* Text shown
# # # # #

Luxury Chinese Rabbits

Written by Zennon Kapron || February 08 2011

China, for once, is relatively quiet – well in certain respects. Today, we’re nearly mid-way through the two week celebration of Chinese New Year as we move into the year of the rabbit. The streets for the past week have been somewhat quiet and offices were closed as millions of Chinese returned to their hometowns to celebrate the lunar calendar new year.

Although the days have been relatively quiet, the evenings have been roughly punctuated by the noisiest of the Chinese inventions: fireworks. Throughout the day, there are firecrackers being lit on small streets or in the outside common areas of apartment flats and then from about 9pm in the evening until 1am, there is an incessant cacophony of snaps, crackles, and pops.

The fireworks, beyond their basic entertainment value to those lighting them (and annoyance to everyone else around them), serve a spiritual purpose. First and foremost, they have traditionally been used to keep away spirits, but on the 5th day of the Chinese New Year, they actually serve to attract a spirit called Guan Yu. Guan Yu is also known as the Chinese god of war and considered the greatest general in Chinese history. During his career, he is told to have one over 100 battles and because of this admirable record, is also known as the God of Success or the God of Wealth. This holds special symbolism to Chinese businesses who, on the 13th day, will pay homage to Guan Yu to bring the companies and employees success and wealth in the new year.

# # # # #

* Directions
A – According to the Chinese New Year piece, on which day do Chinese businesses pay homage to Guan Yu?
B – Reproduce the Chinese New Year piece from "Written by Zennon" to "calendar new year.".
The data that follows has no connection to the Chinese New Year piece.

Screen grounding data

# # # # #

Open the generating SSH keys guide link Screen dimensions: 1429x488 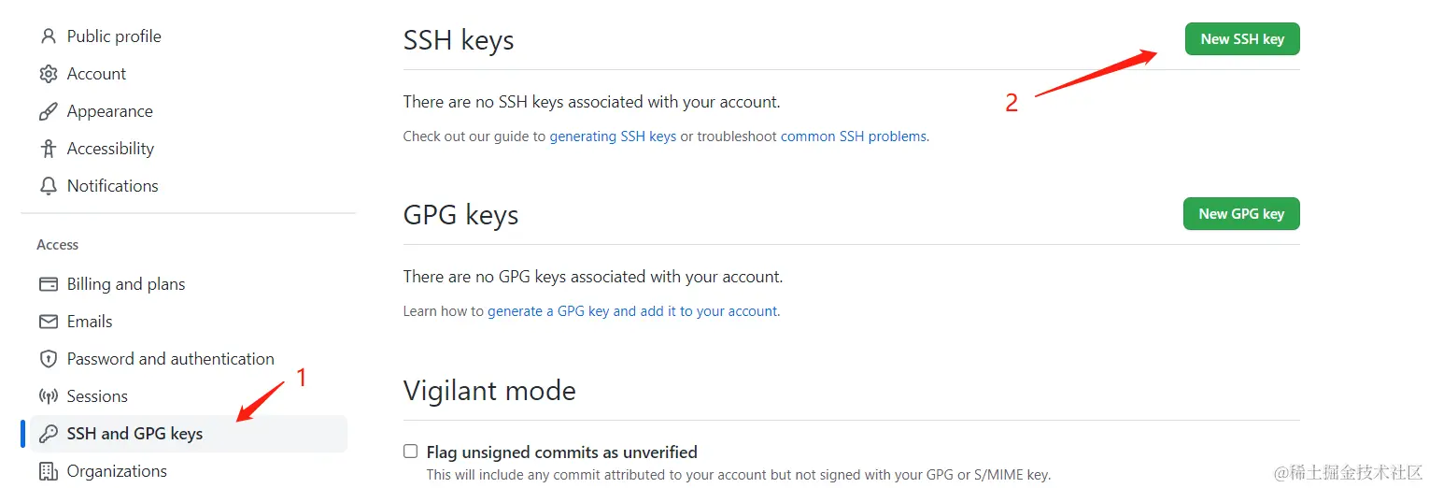[x=613, y=136]
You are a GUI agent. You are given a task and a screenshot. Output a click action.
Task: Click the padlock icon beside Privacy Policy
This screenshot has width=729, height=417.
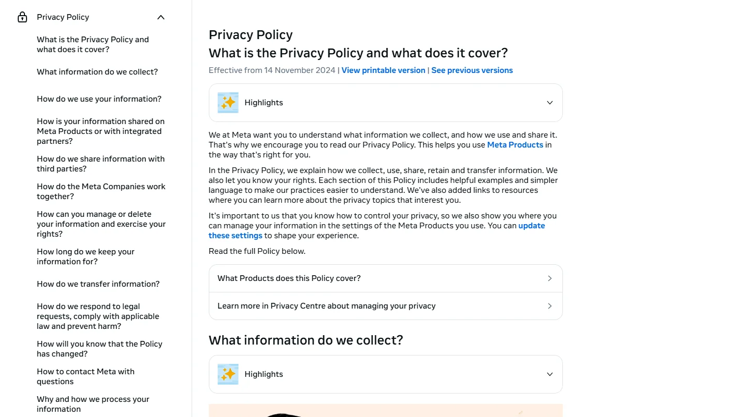click(x=22, y=17)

# # # # #

* Exercise solutions
A – On the 13th day.

B –
Written by Zennon Kapron || February 08 2011

China, for once, is relatively quiet – well in certain respects. Today, we’re nearly mid-way through the two week celebration of Chinese New Year as we move into the year of the rabbit. The streets for the past week have been somewhat quiet and offices were closed as millions of Chinese returned to their hometowns to celebrate the lunar calendar new year.